Alan Colmes / Wikimedia Commons
February 27, 2017

Fox News host Sean Hannity castigated the liberal-leaning magazine Slate on Friday for ridiculing his former colleague and co-host Alan Colmes the day of his death.

Slate published an obituary on Thursday attacking Colmes, a former Fox News contributor who died earlier that day at the age of 66.

Colmes was an outspoken liberal on Fox who co-hosted the show "Hannity & Colmes" with Hannity, a conservative television and radio personality, from 1996 until 2009. The two were good friends, and Hannity lambasted Slate on Twitter for its article.

"Only mean soulless assholes could ever write and print something this viscious, cruel, and heartless," Hannity tweeted about Slate's comments.

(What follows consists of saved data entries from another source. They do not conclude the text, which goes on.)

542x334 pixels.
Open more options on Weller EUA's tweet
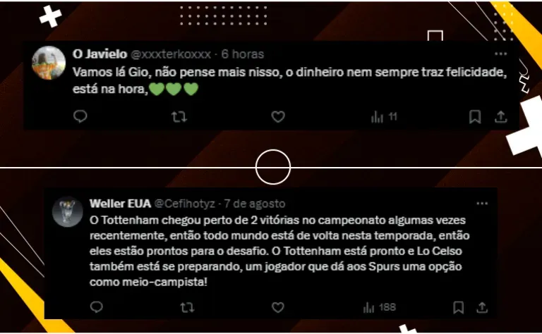pos(482,204)
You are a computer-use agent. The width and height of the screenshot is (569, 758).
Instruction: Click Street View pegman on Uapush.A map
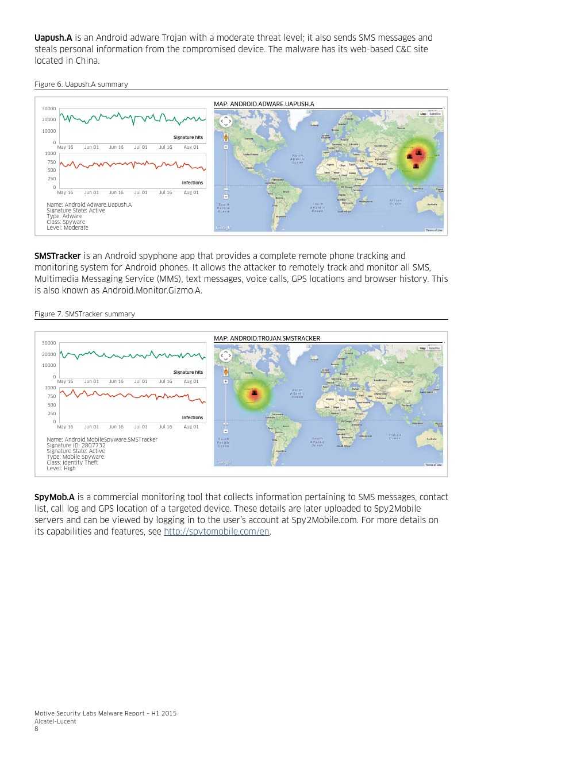226,138
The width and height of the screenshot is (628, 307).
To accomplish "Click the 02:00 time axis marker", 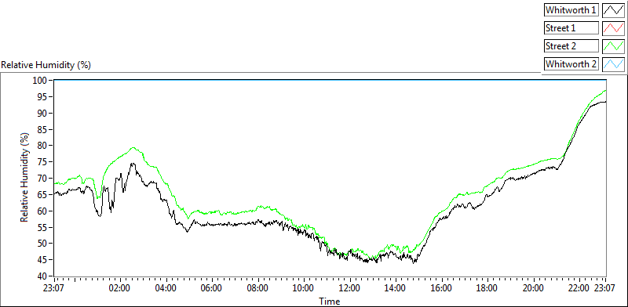I will pyautogui.click(x=120, y=287).
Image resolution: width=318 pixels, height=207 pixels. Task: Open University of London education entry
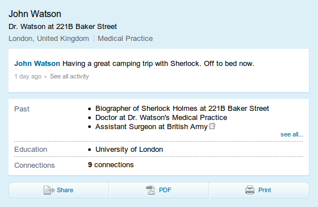coord(129,150)
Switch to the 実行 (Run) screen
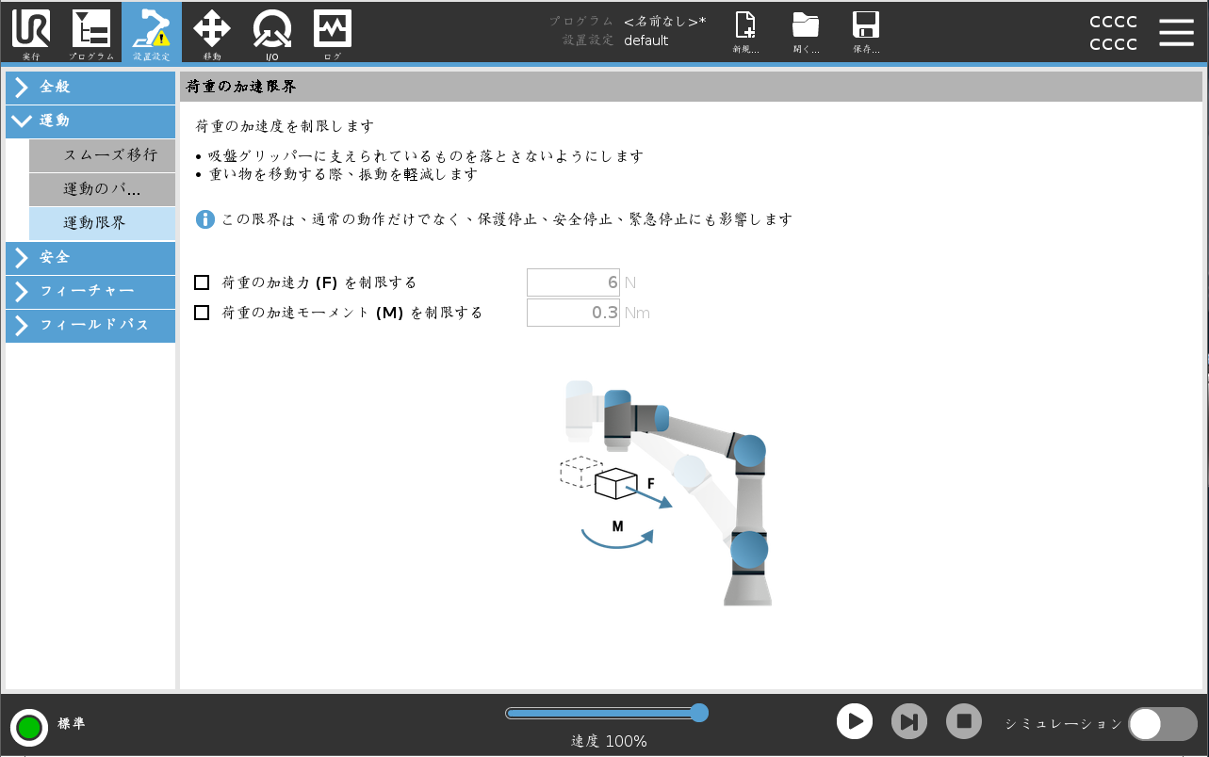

He also defended Colmes as a "guy that had a human level of decency and love and kindness and humor," according to Townhall.

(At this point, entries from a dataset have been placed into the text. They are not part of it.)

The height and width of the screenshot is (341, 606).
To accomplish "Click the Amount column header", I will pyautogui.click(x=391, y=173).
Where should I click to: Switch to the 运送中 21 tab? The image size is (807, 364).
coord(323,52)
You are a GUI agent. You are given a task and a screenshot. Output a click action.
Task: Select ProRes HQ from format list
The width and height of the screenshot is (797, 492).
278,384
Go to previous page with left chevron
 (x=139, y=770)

The Slate article, titled "Alan Colmes, Buffoon and Patsy, Was Fox News' Original Liberal Weakling," called Colmes' career "something less than morally reprehensible" but still "pretty gross."

"Colmes was the most absurd, useless, and mocked television personality in America for many years, precisely because he was nice. In the context of Fox News, being a nice guy—and a 'liberal' nice guy at that—meant being a buffoon, and a patsy. Colmes not only played the part to perfection—he defined it," Slate's Issac Chotiner wrote.

Chotiner also lamented the political environment that Colmes created as a "cog in the Fox News machine."

"We can mourn that Alan Colmes won't be around to watch the political era he, as an important cog in the Fox News machine, helped usher in; unfortunately, the rest of us have no choice," he wrote.